Gegara AS, Dalam 4 Hari Rupiah Melemah Hampir 200 Perak
Jakarta, CNBC Indonesia - Hanya dalam kurun waktu empat hari, Rupiah telah melemah hampir 200 perak, tepatnya 130 perak. Hal ini terjadi di tengah berbagai sentimen negatif dari luar negeri.
Merujuk dari Refinitiv, nilai tukar Rupiah terhadap dolar Amerika Serikat (AS) pada penutupan perdagangan 31 Juli 2023 berada di angka Rp 15.075/US$1. Pada hari ini tepatnya pukul 10.03 WIB, Rupiah sempat menyentuh Rp 15.205/US$1.

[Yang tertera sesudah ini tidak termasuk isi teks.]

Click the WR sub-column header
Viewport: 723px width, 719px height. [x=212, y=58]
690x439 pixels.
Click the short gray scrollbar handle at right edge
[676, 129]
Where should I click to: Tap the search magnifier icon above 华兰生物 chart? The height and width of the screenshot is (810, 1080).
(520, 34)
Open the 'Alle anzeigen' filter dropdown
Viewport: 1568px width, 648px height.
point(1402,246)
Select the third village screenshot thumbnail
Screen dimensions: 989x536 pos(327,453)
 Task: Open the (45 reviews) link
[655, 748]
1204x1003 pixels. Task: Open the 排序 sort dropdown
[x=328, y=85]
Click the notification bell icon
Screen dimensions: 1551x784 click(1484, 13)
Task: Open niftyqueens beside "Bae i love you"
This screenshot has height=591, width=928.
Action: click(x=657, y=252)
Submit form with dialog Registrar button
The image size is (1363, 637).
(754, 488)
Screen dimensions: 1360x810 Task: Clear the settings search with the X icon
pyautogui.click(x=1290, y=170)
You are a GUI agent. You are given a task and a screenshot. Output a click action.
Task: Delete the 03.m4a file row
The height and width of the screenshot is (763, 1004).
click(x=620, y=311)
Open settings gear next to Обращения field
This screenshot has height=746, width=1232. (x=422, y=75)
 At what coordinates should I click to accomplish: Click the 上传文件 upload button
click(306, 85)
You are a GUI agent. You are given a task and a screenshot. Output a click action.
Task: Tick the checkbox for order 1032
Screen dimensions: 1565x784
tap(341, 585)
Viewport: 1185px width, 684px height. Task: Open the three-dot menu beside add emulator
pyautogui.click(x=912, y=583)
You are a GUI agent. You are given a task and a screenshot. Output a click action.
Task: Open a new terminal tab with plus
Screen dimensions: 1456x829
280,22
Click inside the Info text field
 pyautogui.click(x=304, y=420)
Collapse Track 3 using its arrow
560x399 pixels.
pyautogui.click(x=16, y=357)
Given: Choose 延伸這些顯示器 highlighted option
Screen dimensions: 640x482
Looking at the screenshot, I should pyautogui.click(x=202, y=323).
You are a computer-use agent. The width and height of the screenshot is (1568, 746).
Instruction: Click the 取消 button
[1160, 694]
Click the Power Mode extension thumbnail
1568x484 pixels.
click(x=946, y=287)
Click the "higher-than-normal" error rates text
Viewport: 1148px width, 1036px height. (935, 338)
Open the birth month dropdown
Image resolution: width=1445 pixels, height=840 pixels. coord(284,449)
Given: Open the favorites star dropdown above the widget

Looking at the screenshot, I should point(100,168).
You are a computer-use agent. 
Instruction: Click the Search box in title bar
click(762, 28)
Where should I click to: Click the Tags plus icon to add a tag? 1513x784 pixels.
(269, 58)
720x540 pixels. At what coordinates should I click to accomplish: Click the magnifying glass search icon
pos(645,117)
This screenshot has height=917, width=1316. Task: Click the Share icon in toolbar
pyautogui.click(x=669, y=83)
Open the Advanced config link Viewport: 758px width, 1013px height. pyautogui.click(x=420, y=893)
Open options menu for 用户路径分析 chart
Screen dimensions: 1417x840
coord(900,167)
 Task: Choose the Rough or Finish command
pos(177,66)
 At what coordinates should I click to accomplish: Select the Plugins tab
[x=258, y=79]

Pelemahan yang signifikan ini didominasi oleh faktor eksternal dari AS, China, hingga Jepang.
Data ketenagakerjaan AS menunjukkan masih cukup kuat dan erat kaitannya dengan keputusan bank sentral The Federal Reserve (The Fed) yang masih bernada hawkish.
Perusahaan pemrosesan penggajian ADP melaporkan perolehan pekerjaan mencapai 324.000 pada bulan lalu, dengan 201.000 berasal dari pekerjaan perhotelan dan rekreasi. Itu jauh di atas 175.000 tambahan yang diperkirakan ekonomi Dow Jones.
Selain itu, masih terdapat beberapa data tenaga kerja di AS yang akan dirilis pada pekan ini, sehingga data-data berikutnya akan terus dipantau oleh pasar dan tentunya The Fed, seperti data klaim pengangguran mingguan dan data penggajian non-pertanian (non-farming payroll/NFP).
Lebih lanjut, pengumuman terbaru dari Fitch Ratings terkait surat utang AS yang diturunkan dari AAA menjadi AA+ semakin meningkatkan ketidakpastian global dan tentunya membuat volatilitas pasar semakin membesar, termasuk di pasar keuangan Indonesia.
Namun, baik Bank Indonesia (BI) maupun Kementerian Keuangan optimis jika ketidakpastian ini hanya sementara. Secara fundamental ekonomi Indonesia masih sangat kuat sehingga menarik bagi investor.
"Mudah-mudahan sentimennya lebih bersifat temporer. Kondisi supply-demand valas di pasar domestik tetap terkendali, BI tetap akan berada di pasar untuk tetap memastikan keseimbangan supply-demand tersebut," tutur Kepala Departemen Pengelolaan Moneter Bank Indonesia Edi Susianto, kepada CNBC Indonesia.
Sedangkan dari Asia, China dan Jepang dimana kondisi manufakturnya yang masih dalam area kontraksi dengan nilai PMI Manufaktur kedua negara tersebut masih terjerembab di bawah 50.
Untuk diketahui, China dan Jepang merupakan negara tujuan ekspor terbesar RI. Oleh karena itu, ketika kontraksi terjadi maka bisa mempengaruhi ekspor yang kemungkinan besar bisa melemah juga.